In the current world of rapid development, software is constantly updated with new features, incremental additions and bug fixes. While features (new & incremental) are the focus for revenue generation and market expansion, bug fixes are necessary to ensure that customers stay.
“As product grows, so does regression,
increasing costs & threatening to slow down releases”
So what can be done to solve this challenge? Automate, right? But can we automate all the scenarios right from the early dev tests all the way to end-to-end flow tests? A significant of the latter is pretty difficult, right? And these do consume time and effort to build. Not that all the earlier tests will be completely automated either. Also automation is a catch up game with the software updated continually.
So what else can we do smartly ? Well in addition to whatever we can do via automation to relegate the effort to a machine we can look at two ways to lessen regression (1) Do less (2) Don’t do !
What would be a good way to analyse the impact of change? i.e What other entities may be affected and what aspects of the entities may be impacted? The technique “Fault Propagation Analysis” of HBT (Hypothesis Based Testing) can be very handy.
The first aid uses this technique and is illustrated in this picture:
Given that one of the most preferred approach to efficient regression is automation, how do you ensure the automated scenarios can be kept in sync with the constant updates in the software? Well the logical answer is short and less complex scripts.

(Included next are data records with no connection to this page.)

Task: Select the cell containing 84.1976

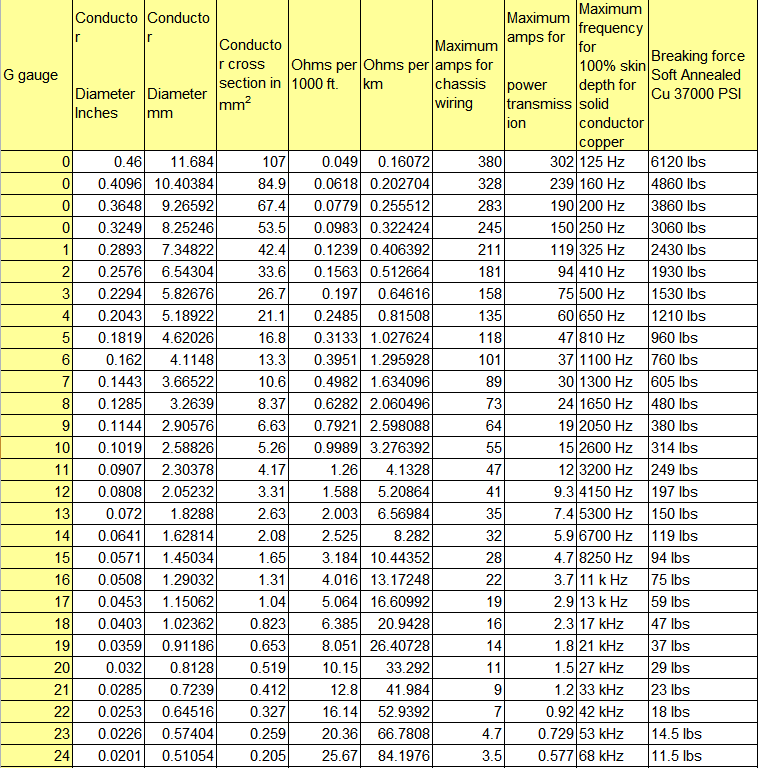Action: point(396,755)
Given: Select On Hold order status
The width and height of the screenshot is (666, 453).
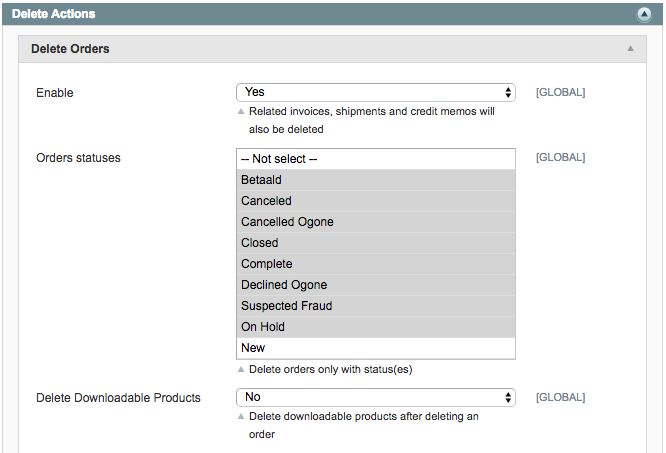Looking at the screenshot, I should point(376,327).
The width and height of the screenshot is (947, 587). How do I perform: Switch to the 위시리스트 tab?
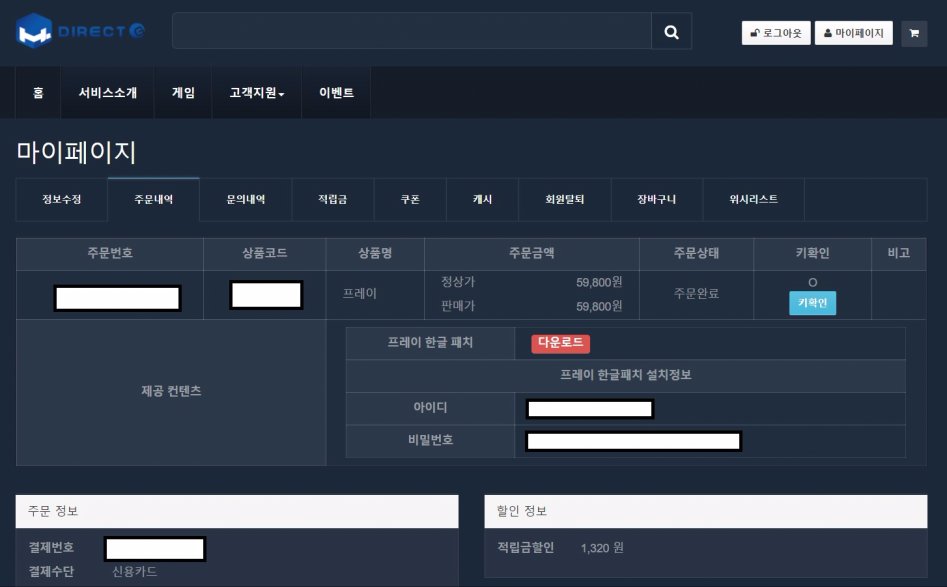[x=754, y=199]
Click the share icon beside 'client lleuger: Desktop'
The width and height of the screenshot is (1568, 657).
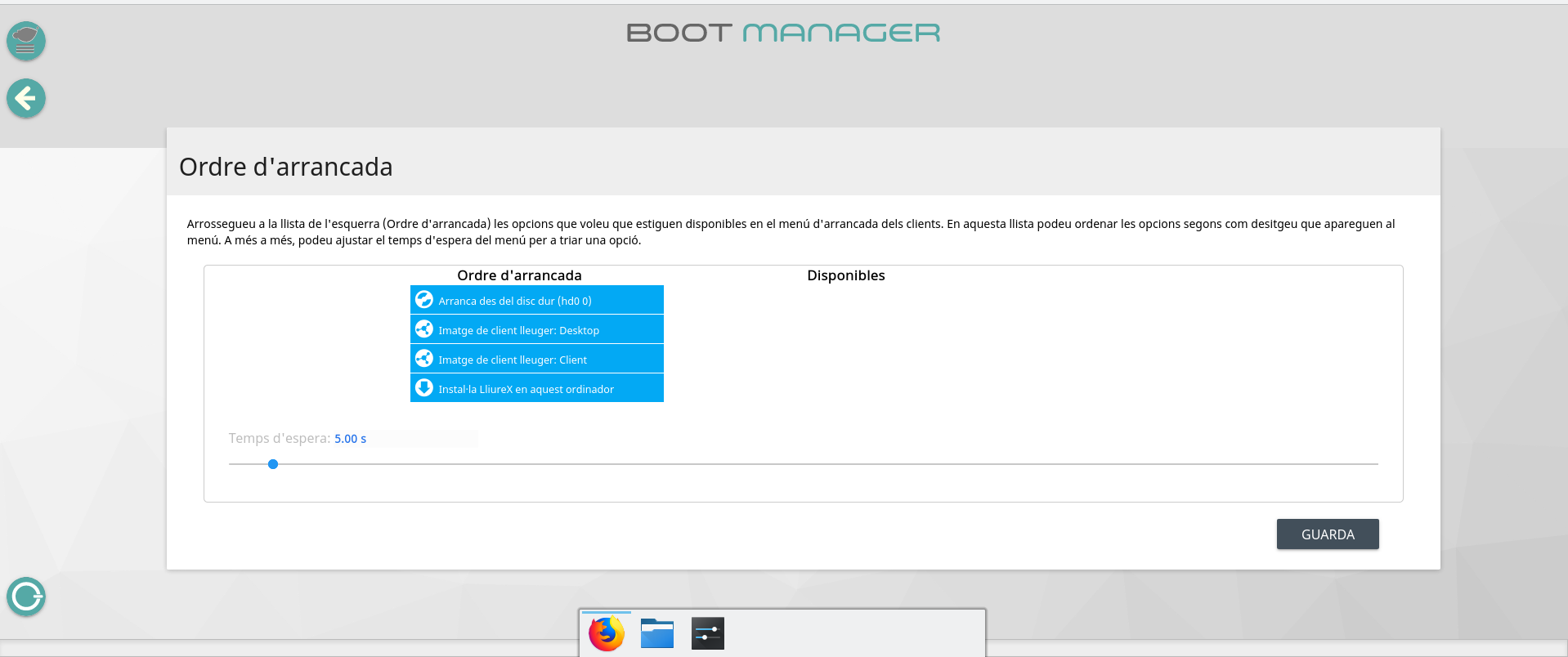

So how can we achieve this? By ‘level-ising’ scenarios that implies scenarios are decomposed into multiple scenarios each focused on uncovering a specific type of issue of a specific entity. What we want to do is prevent ‘spaghetti’ scenarios that attempts to uncover multiple types of defects over various entity.
For example a scenario that attempts to validate inputs, validate the UI aspects of an input in terms of say colour or format, validate logical behavior correctness, and compatibility on different devices is a sure short recipe for disaster. Automating this scenario would result in a complex script making this fragile and potentially maintenance heavy.
The second aid titled “Automation fitness analyser” illustrates how to analyse the fitness of scenario(s) for automation so that we can re-test efficiently. Remember this is about ‘Do-less’.
Moving on to the third part of tackling change smartly, the objective is “what scenarios can we avoid executing” especially those that are not yet automated.
This is illustrated in the third aid “Yield Analyser” illustrated below. The gist is to analyse test cases that have continually passed over the last few cycles and use this information to judge what parts of the system may have ‘hardened’ and therefore not execute these scenarios.
In summary it is about “How can we do less to do more”?
Do less regression or Don’t regress and Do less automation maintenance is what “Smart Regression Testing ” is all about. The three aids outlined enable you to smartly accomplish this.
If all regression test scenarios have been automated, then it is real smart use of technology!